Alexandre Marques, Engineering Manager and Team Lead of Machine Learning Research at Red Hat and former Manager of Machine Learning Research at NeuralMagic, speaks with the University of Pittsburgh’s Health and Explainable AI podcast producer, Brent Phillips, about Red Hat and his team’s work building and maintain platforms that power open-source AI inference at scale.
In this pilot episode of The Inference Layer, Alexandre discusses his transition from aerospace engineering to leading a research team focused on making large AI models faster, cheaper, and more deployable. He explains that while large labs have proven model capabilities, the current challenge lies in moving these models into production.

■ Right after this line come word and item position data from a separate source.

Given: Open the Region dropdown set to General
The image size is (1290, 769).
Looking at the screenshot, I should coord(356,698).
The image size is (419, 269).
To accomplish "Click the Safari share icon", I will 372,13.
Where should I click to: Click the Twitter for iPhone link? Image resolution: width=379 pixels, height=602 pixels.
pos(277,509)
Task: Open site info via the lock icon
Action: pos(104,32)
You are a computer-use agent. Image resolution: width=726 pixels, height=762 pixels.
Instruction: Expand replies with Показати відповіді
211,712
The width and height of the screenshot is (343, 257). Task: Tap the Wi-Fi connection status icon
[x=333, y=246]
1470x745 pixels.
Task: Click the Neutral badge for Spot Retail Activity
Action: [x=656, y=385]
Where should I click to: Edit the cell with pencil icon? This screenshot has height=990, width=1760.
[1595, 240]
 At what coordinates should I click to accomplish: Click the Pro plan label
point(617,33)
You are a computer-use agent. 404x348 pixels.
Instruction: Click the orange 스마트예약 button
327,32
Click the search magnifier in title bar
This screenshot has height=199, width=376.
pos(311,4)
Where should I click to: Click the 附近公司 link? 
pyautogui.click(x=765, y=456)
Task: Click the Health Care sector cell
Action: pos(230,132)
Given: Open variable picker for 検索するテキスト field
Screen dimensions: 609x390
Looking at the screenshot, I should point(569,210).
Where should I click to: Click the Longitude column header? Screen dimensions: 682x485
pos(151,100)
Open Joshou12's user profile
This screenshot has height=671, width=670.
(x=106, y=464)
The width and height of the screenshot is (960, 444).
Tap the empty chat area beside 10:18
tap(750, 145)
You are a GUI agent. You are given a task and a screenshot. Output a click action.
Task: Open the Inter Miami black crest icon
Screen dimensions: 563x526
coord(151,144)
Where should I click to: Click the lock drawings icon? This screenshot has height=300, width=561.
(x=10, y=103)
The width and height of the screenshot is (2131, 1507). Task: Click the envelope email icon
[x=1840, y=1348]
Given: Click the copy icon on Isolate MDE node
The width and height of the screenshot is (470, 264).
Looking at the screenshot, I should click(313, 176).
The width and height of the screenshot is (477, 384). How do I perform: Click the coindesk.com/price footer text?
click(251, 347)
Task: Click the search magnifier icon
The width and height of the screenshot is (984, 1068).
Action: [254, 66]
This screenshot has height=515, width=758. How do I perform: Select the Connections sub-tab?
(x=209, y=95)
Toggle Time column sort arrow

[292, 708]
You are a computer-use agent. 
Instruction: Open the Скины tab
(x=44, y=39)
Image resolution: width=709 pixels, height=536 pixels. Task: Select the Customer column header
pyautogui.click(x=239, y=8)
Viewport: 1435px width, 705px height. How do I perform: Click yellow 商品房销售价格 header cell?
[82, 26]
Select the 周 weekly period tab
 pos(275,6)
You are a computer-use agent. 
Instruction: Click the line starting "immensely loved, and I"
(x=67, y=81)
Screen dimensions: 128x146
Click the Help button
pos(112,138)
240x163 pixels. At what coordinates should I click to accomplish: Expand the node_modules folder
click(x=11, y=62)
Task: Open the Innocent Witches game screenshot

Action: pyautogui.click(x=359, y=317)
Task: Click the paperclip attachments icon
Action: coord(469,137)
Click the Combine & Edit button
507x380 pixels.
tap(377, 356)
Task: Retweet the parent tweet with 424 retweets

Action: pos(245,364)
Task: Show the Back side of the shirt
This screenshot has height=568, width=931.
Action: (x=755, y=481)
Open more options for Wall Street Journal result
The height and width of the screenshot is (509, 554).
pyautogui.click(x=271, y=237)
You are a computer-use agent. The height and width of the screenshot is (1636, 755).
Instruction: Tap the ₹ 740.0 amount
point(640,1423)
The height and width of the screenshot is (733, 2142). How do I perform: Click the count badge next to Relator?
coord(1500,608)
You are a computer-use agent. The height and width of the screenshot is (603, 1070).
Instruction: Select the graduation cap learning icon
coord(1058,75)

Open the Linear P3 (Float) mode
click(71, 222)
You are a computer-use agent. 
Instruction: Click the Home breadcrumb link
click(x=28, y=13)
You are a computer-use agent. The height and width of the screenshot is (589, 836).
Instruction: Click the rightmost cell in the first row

To bridge the gap between research demos and real-world scaling, he emphasizes the need for a deep understanding of how architectural decisions influence performance and the ability to translate research into high-quality code.
The conversation delves into the technical definition of the inference layer, which Alexandre describes as the entire stack, including runtime, hardware, memory management, and batching strategies that sits between a trained model and the end-user experience. He highlights the important role of open source and open research at Red Hat and speaks on is team’s search for a Senior Machine Learning Research Engineer to join the team and work on post-training optimization for large language models and conduct applied research on state-of-the-art inference optimization techniques, including quantization, pruning, knowledge distillation, and speculative decoding.
In the interview, Alexandre highlights two ambitious areas he is eager to explore that define the future of the field. First, he is interested in systematically studying how different optimization techniques compound, specifically how speculative decoding interacts with compression methods like quantization in production environments. Second, he aims to tackle the evolution of inference from single, independent models toward the orchestration of multiple models across distributed environments. This shift introduces new layers of complexity in scheduling and systems design, representing the kind of "hard problem" Alexandre believes will define the next few years of AI deployment.
The Inference Layer podcast is a collaborative initiative linking university AI labs, researchers, volunteers and supporting partners to explore the complexities of moving models from training to real-world deployment. By highlighting advanced research and frontier challenges, the podcast provides a platform for experts to discuss the cutting-edge developments driving the future of AI.